Saved entries:

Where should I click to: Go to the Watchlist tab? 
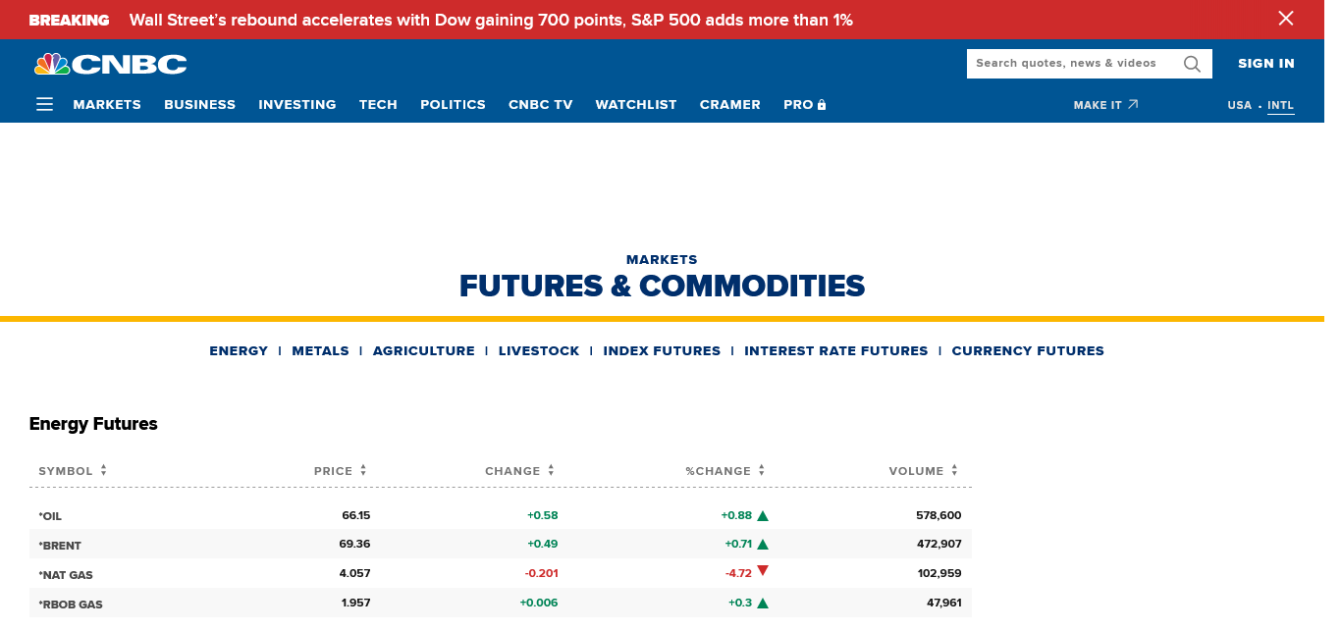pos(635,104)
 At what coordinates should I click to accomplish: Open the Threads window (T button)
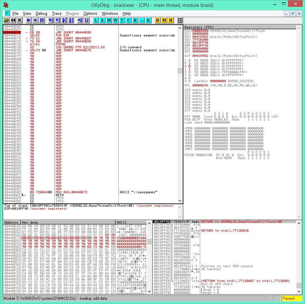pyautogui.click(x=122, y=20)
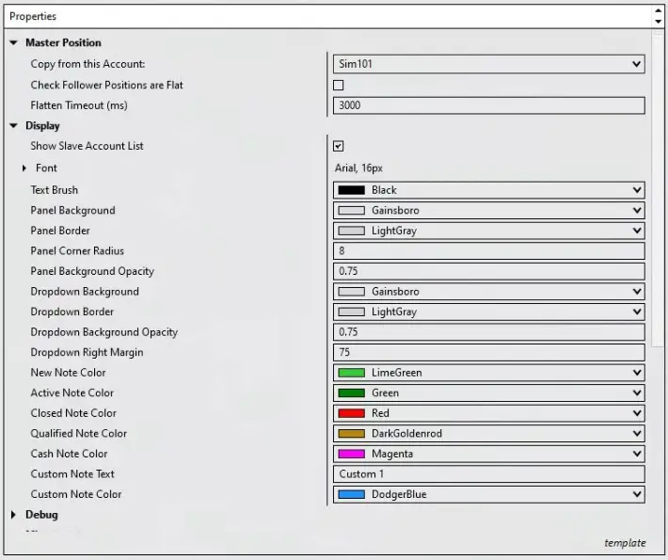The image size is (668, 560).
Task: Expand the Debug section
Action: point(13,515)
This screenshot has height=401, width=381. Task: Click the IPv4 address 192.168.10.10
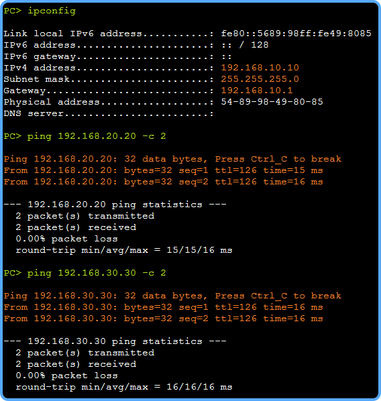[260, 68]
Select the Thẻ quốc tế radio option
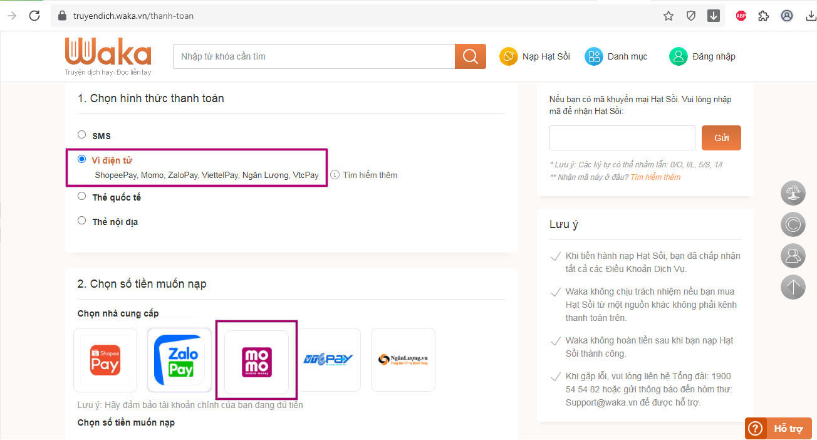Screen dimensions: 817x440 [81, 196]
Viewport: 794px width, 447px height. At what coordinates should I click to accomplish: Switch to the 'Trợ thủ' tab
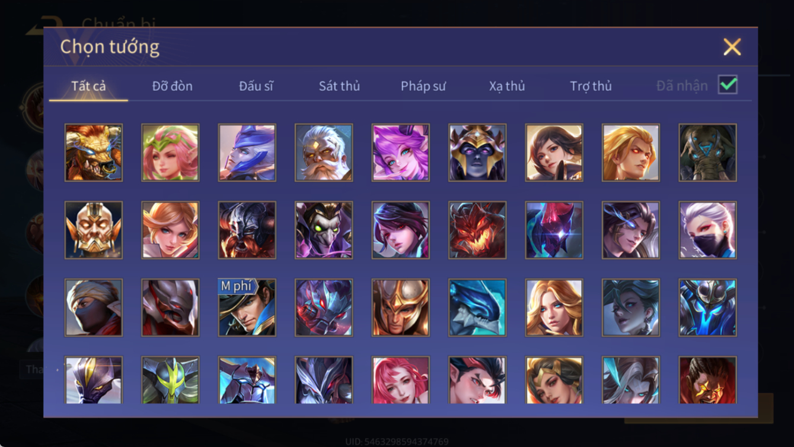(591, 86)
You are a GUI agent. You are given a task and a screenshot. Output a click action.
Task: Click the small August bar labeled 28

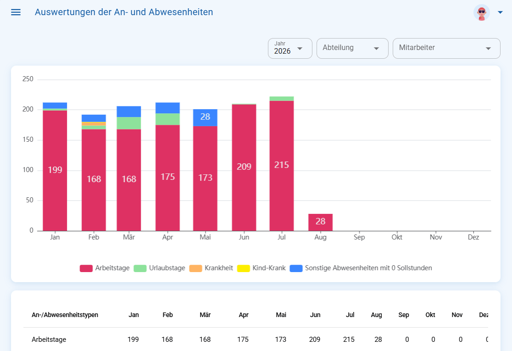coord(320,223)
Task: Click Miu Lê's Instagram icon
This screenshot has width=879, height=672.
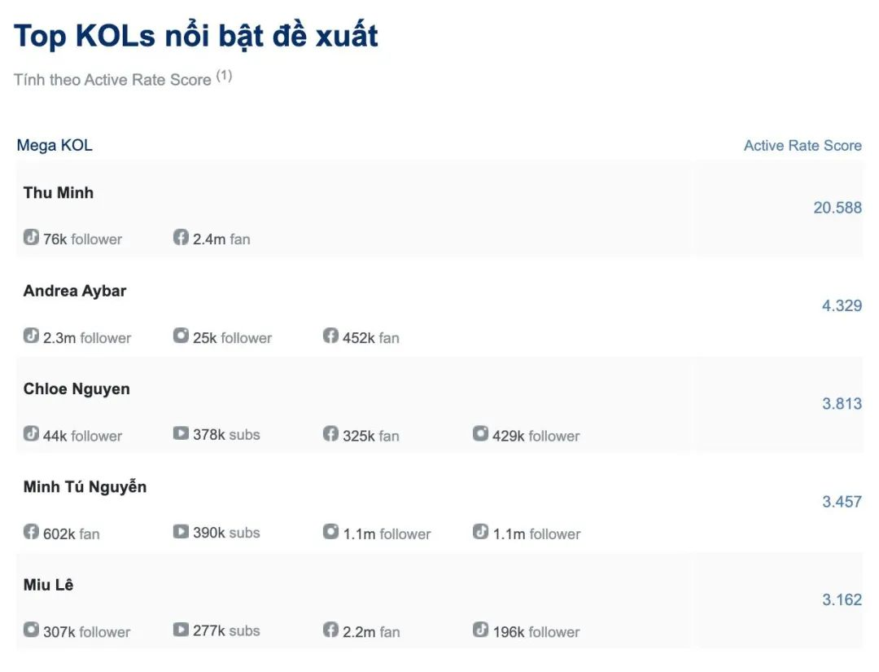Action: point(31,630)
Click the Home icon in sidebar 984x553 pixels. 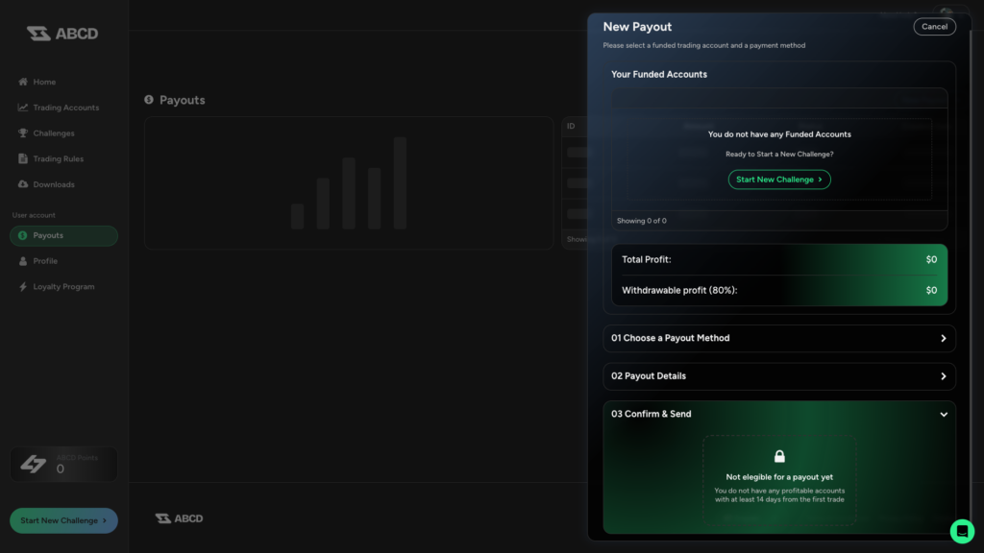click(23, 83)
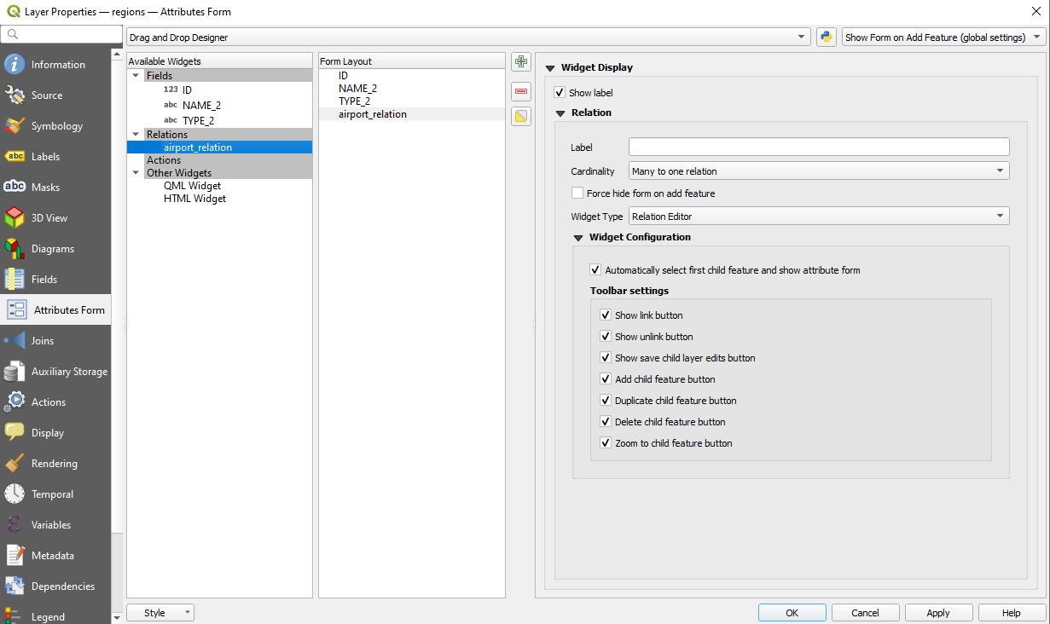This screenshot has width=1050, height=624.
Task: Select NAME_2 in the Form Layout list
Action: coord(357,88)
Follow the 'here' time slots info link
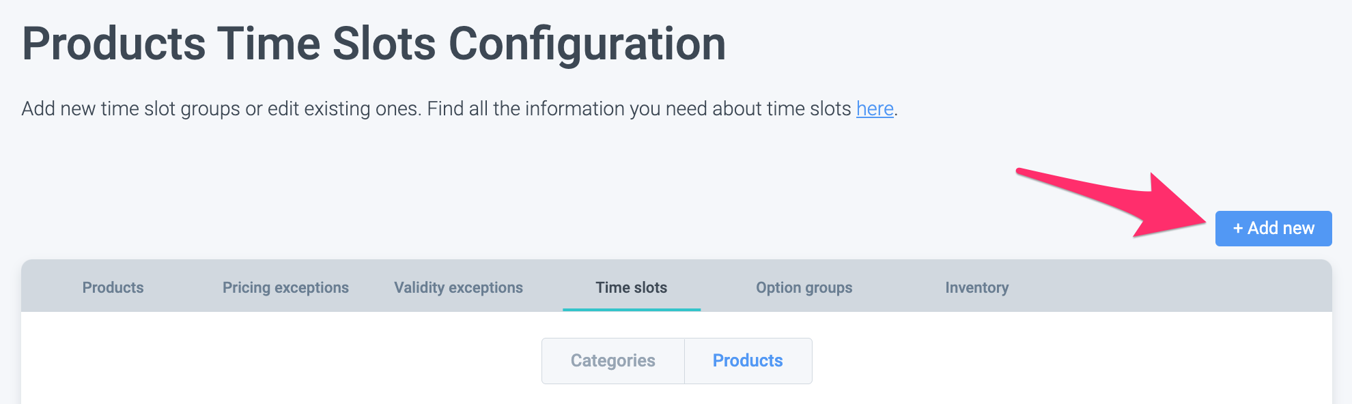 [x=875, y=109]
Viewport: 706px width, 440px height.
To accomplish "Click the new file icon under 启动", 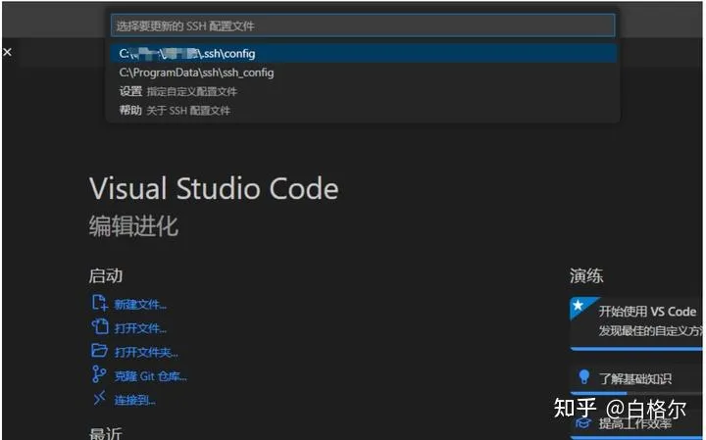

• Your instructions
Beginning with the line that contains "Follow the 'here' time slots info link" and ending with the last line of the data above, output those lines exactly and nothing more, without any pictures.

• Written solution
Follow the 'here' time slots info link
 [x=875, y=109]
Viewport: 706px width, 440px height.
To accomplish "Click the new file icon under 启动", 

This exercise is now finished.